What to do: Retype all the entries word for word, but omit the pictures.

Segment Open

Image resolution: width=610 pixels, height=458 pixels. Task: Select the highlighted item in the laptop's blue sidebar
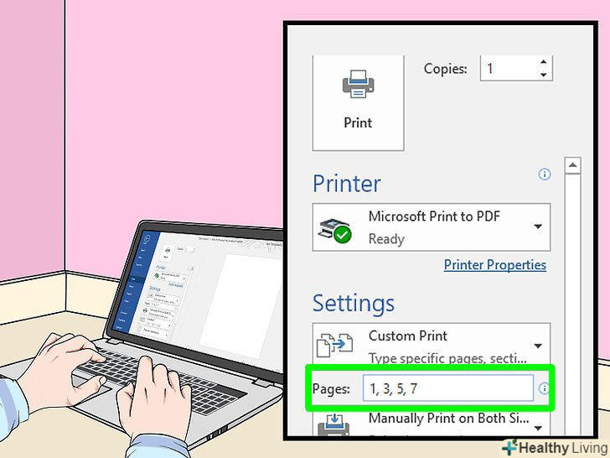click(133, 278)
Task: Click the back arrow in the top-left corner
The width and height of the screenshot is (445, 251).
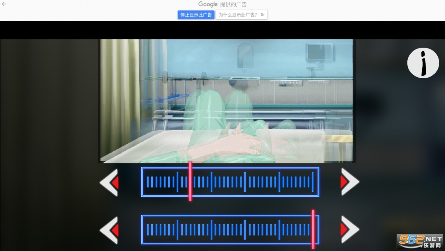Action: coord(4,4)
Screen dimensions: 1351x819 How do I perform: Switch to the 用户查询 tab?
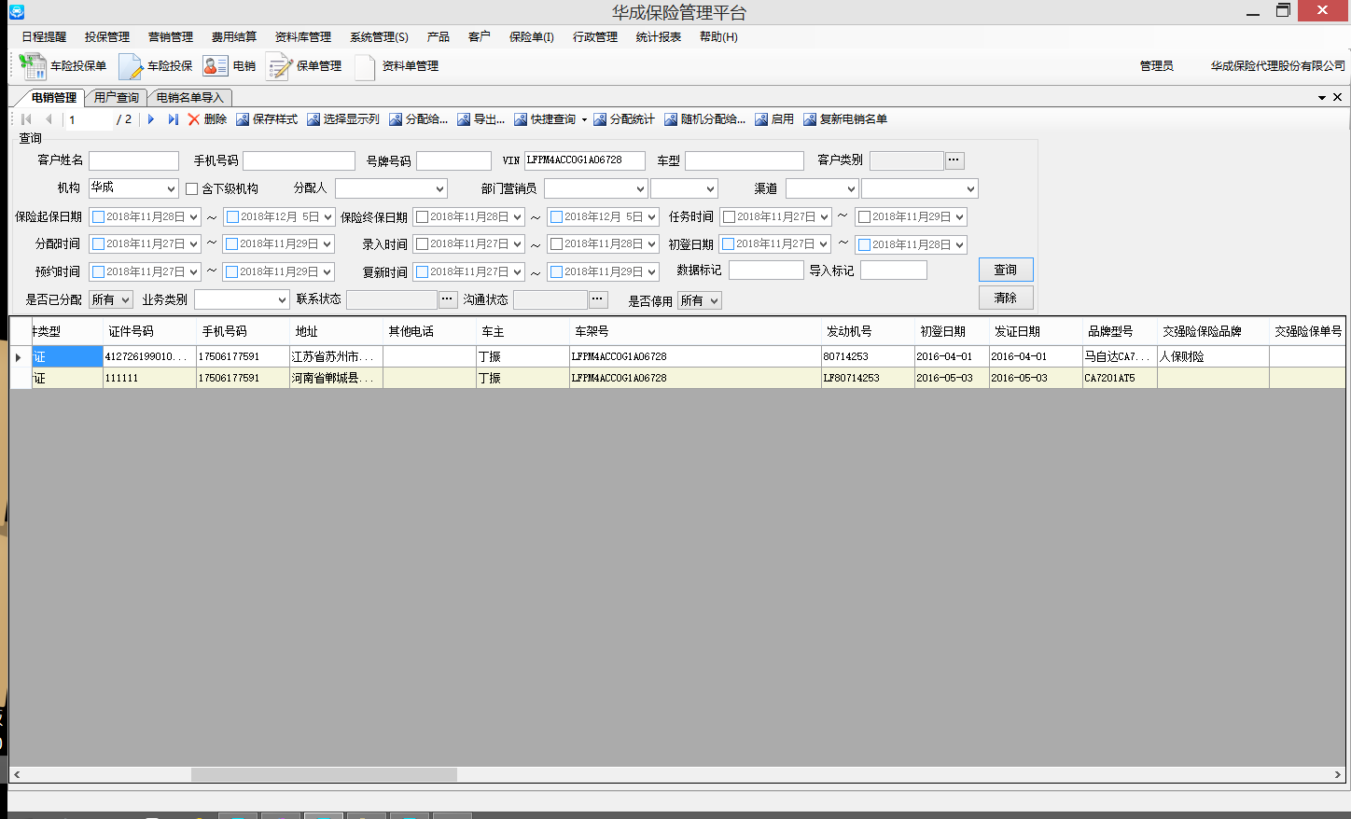click(x=117, y=98)
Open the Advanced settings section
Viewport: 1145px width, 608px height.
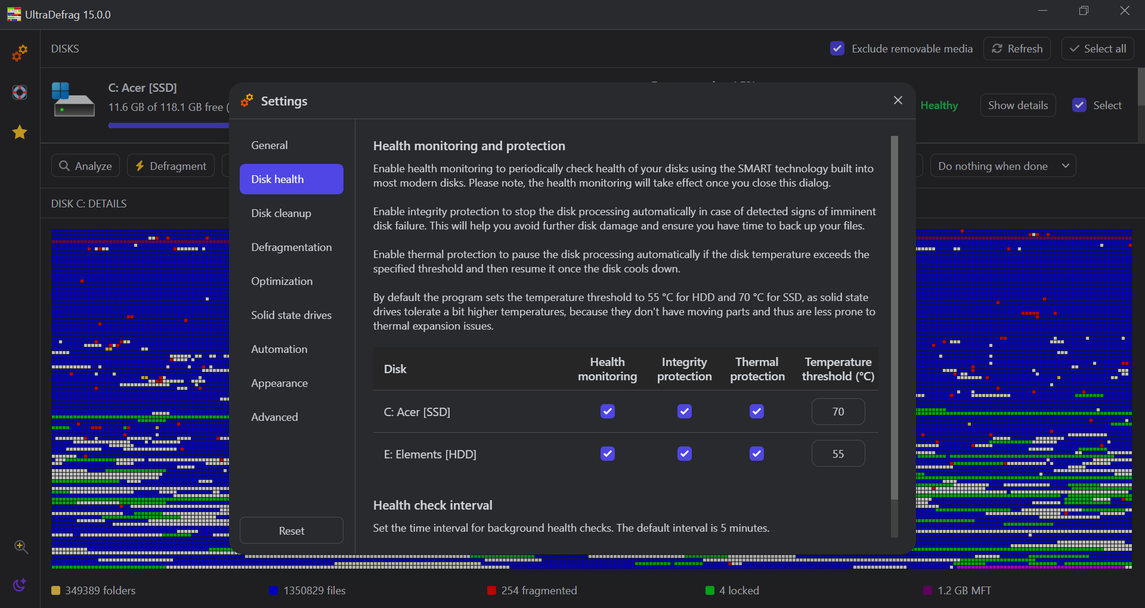(274, 417)
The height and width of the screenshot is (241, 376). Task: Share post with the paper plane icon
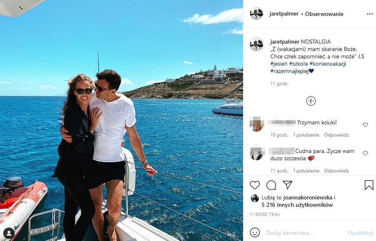[x=287, y=185]
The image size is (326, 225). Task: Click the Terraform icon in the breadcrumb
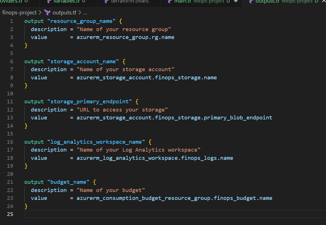(48, 13)
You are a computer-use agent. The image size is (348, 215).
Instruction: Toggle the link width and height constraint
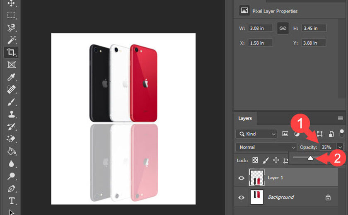tap(283, 28)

Segment Closed

Problem solution:
Image resolution: width=610 pixels, height=458 pixels. Task: Select the highlighted item in the laptop's blue sidebar
click(133, 278)
Task: Click the back arrow in the top-left corner
The width and height of the screenshot is (445, 251).
Action: coord(4,4)
Screen dimensions: 1351x819 How do I perform: Switch to the 用户查询 tab?
click(x=117, y=98)
Open the Advanced settings section
Viewport: 1145px width, 608px height.
(274, 417)
The height and width of the screenshot is (241, 376). Task: Share post with the paper plane icon
[x=287, y=185]
The image size is (326, 225). Task: Click the Terraform icon in the breadcrumb
(48, 13)
You are a computer-use agent. The image size is (348, 215).
Instruction: Toggle the link width and height constraint
tap(283, 28)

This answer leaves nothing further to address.